To minimize further global warming and its harms we all have to limit accumulation of additional atmospheric greenhouse gases.  The oil industry campaign in California has the opposite effect, ensuring addition of more gases rather than minimizing their buildup.   We and future generations will suffer the harmful consequences.

Former Republican Governor Arnold Schwarzenegger of California, addressing a United Nations conference on the environment in June 2005, indicated his understanding that climate change is an indisputable threat.  He revealed his plans to combat global warming, stating

"Today, California will be a leader in the fight against global warming….I say the debate is over. We know the science, we see the threat and we know the time for action is now." 

Under the Governor’s leadership California enacted emissions reduction legislation, its Global Warming Solutions Act, in 2006 (read more). The Act imposes statutory limits on the annual emission rate of carbon dioxide (CO2) and other greenhouse gases (GHGs) only until 2020, requiring reduction to the level of 1990 by that date.  Yet, recognizing that more drastic reductions in greenhouse gas emissions are required in order to minimize global warming, Schwarzenegger further issued an executive order establishing the goal of reducing GHG emissions by 80% below the level of 1990 by 2050, with an interim objective of reducing emissions by 50% by 2030.  These limits are modeled after similar goals established by the European Union.

Ten years later and now no longer the governor, Schwarzenegger has not relented, stating  

“The debate is over and the time for action is now….[T]his is the challenge of our time. And it is our responsibility to leave this world a better place than we found it, but right now we are failing future generations.”


Oil Industry Lobbies for Exemption.  On September 10, 2015, however, according to a report in the New York Times, the Democratic majority in the California Senate and Democratic Gov. Jerry Brown opted to exempt oil products from the rules of the plan. They faced successful opposition from Democrats in the California Assembly.  The report stated that the legislators succumbed to intense pressure from the oil industry, including  a massive advertising and mailing campaign, to let them continue operating unhindered.

This opposition asserted, incorrectly, that the restrictions could result in gas rationing and a ban on minivans, stating, for example, “This law will limit how often we can drive our own cars”.  The photo below shows a Los Angeles, California highway during rush hour, showing how important it is to “drive our own cars”.

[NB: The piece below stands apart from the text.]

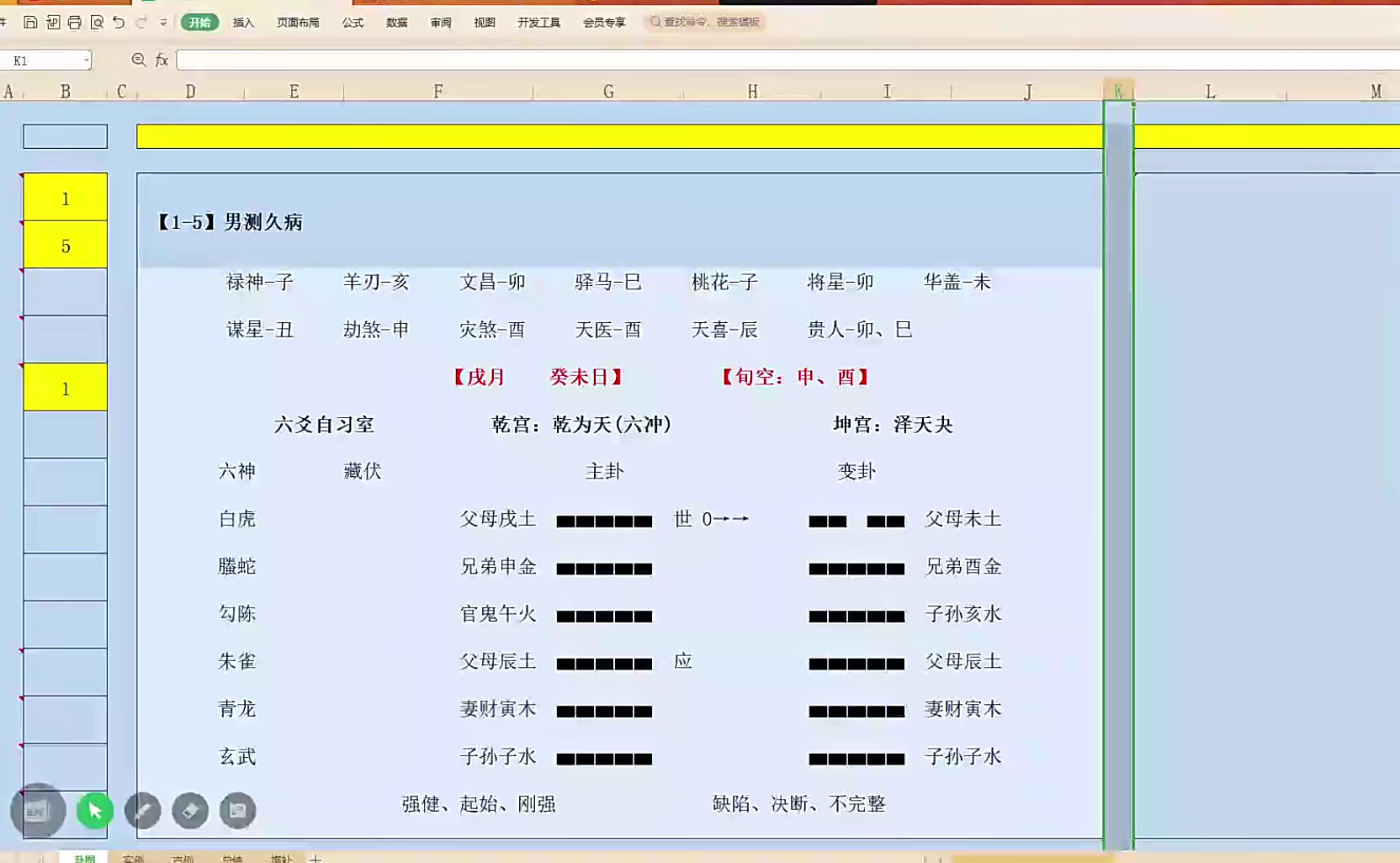The image size is (1400, 863).
Task: Select the column F header
Action: [x=438, y=92]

Clogged rush hour traffic recently on a Los Angeles, California highway.
The legislation remaining after the exemption for petroleum still keeps California on target in other segments of the energy economy, including energy efficiency and providing for renewable electric power.  Nevertheless, removing petroleum, which powers automobile traffic, excludes a major contributor to total GHG emissions from the overall emission limits.
This represents a major setback for Gov. Brown, for he strongly supports his state’s emission reduction program.  In addition, it clearly compromises the strength of his position before international negotiators involved in finalizing a worldwide agreement on emissions reduction under the umbrella of the United Nations.
President Obama highlighted the damages to Alaska resulting from global warming already under way, during his visit there the week before.  In a major speech he stated
“[T]he Arctic is the leading edge of climate change -- our leading indicator of what the entire planet faces.  Arctic temperatures are rising about twice as fast as the global average….  Last year was Alaska’s warmest year on record….[a]nd the impacts here are very real….[Damages] could cost billions of dollars to fix.”
British Columbia’s carbon fee.  In contrast to the rollback of the limits on GHG emissions that California is carrying out, the Canadian province of British Columbia has implemented a revenue-neutral carbon fee.  The program went into effect in 2008.  It progressively raised the fee each year until 2012.  The fee continues in effect at that level.  It is revenue-neutral, because the increase in revenues from the fee are returned to British Columbia taxpayers by reductions in other taxes.
The more GHGs are emitted the higher the temperature of the entire earth system becomes.  The excess heat stored in the atmosphere, reflected in higher long-term global average air temperatures as well as in the total excess heat energy stored in the oceans (about 90% of the total heat), is directly related to the total excess burden of CO2 and other GHGs that accumulate in the atmosphere.  These GHGs originate from humanity’s use of fossil fuels to provide our energy.  CO2 emitted into the atmosphere remains there undiminished for centuries.  As long as we continue to emit excess GHGs into the atmosphere the total heat content of the air + oceans will continue to increase. 
This is the reason that it is essential to minimize annual rates of GHG emissions, ultimately reaching near zero annual emissions.  Only then will the total heat of the air + oceans stabilize at a new, higher value governed by the higher level of GHGs then prevailing.  So the faster humankind succeeds in reducing annual GHG emission rates to near zero, the less will be the increase in the new stabilized global average temperature.
This reality is why the action of California’s legislature is disappointing, indeed counterproductive.  The continued unconstrained emission of CO2 from burning gasoline and other petroleum products slows the needed reduction in GHG emission rates, resulting in a higher stabilized global average temperature.
California’s economy alone contributes about 1/7th of America’s entire economic activity, as of 2014; its proportional energy economy likewise is comparable since the various sectors of the economy provide the demand for energy use.  For this reason any backtracking in California’s ambitious program to reduce its emissions rate is a serious, and irreversible, setback.
Evidence of the devastation wrought by man-made global warming is already apparent in California.  Its multi-year drought has critically affected its agricultural productivity, and triggered forest wildfires that are more extensive than in past decades.  Droughts typically arise when rain and snowfall are less than expected.  But the current drought is more severe because of the excessive heat that worsens the dry conditions.  It is unconscionable that oil industry interests seek to perpetuate the activities that lead to California’s extreme drought.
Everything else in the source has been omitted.